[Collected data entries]
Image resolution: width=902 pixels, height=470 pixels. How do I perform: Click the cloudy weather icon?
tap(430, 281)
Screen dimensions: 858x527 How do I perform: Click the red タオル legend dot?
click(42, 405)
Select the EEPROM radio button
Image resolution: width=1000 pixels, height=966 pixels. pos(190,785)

Work request -> Your answer must be the lines from the one that contains "Screen dimensions: 858x527" through the last line of the entries above, copied exactly, with no other lines.

Response to the task ->
Screen dimensions: 858x527 How do I perform: Click the red タオル legend dot?
click(42, 405)
Select the EEPROM radio button
Image resolution: width=1000 pixels, height=966 pixels. pos(190,785)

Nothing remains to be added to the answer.